Step 2: Image the source server
- Shutdown the source server
- Load the Clonezilla 1.2.2-26 Live CD into the CD-ROM drive of the source server and boot from it (note that in my case I used the HP Integrated Lights Out Functionality to remotely mount the ISO image on the server, and remote control the physical console see Figure 3 and 4 )
Figure 3 (HP iLO is used to mount the Clonezilla ISO on the source server)
Figure 4 (HP iLO is used to view the servers physical console as Clonezilla Boots)
- At the Clonezilla splash screen, select the appropriate screen resolution for your server (in this case 800×600 works well)
- Next you will be prompted to select the language you prefer to work in (this guide assumes English), so choose English
- Next you will be prompted to select the KeyMap you prefer to use, I choose “Don’t Touch KeyMap”
- The LiveCD will now ask if you wish to start Clonezilla or drop to the command line, you should choose to start Clonezilla (see Figure 5)
Figure 5 (Start Clonezilla)
- Clonezilla now needs to know what mode you wish to operate in, device to image or device to device. We want to use device-image. This mode can be used to create a file based image of a physical storage device in our source server, so choose device-image (see Figure 6)
Figure 6 (choose device-image mode)
- Clonezilla will now ask what it should use as the device for storing / retrieving image files. In this example we want to push the image across the network to our Windows XP client. The simplest way to do this is via the “samba_share” option which will allow us to connect to the share we set up on our Windows client earlier (see Figure 7)
Figure 7 (choose samba_server)

■ **Provided material**
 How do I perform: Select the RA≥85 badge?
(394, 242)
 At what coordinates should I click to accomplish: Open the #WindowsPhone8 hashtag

■ **Required actions**
1. Copy the Clonezilla steps above word for word, from "Step 2: Image" to "as Clonezilla Boots)".
2. According to the Clonezilla steps, why is the "samba_share" option chosen as the device for storing image files?

■ **Answers by task**
1.
Step 2: Image the source server
- Shutdown the source server
- Load the Clonezilla 1.2.2-26 Live CD into the CD-ROM drive of the source server and boot from it (note that in my case I used the HP Integrated Lights Out Functionality to remotely mount the ISO image on the server, and remote control the physical console see Figure 3 and 4 )
Figure 3 (HP iLO is used to mount the Clonezilla ISO on the source server)
Figure 4 (HP iLO is used to view the servers physical console as Clonezilla Boots)

2. The goal is to push the image across the network to the Windows XP client, and "samba_share" is the simplest way to do that. It allows a connection to the share set up earlier on the Windows client.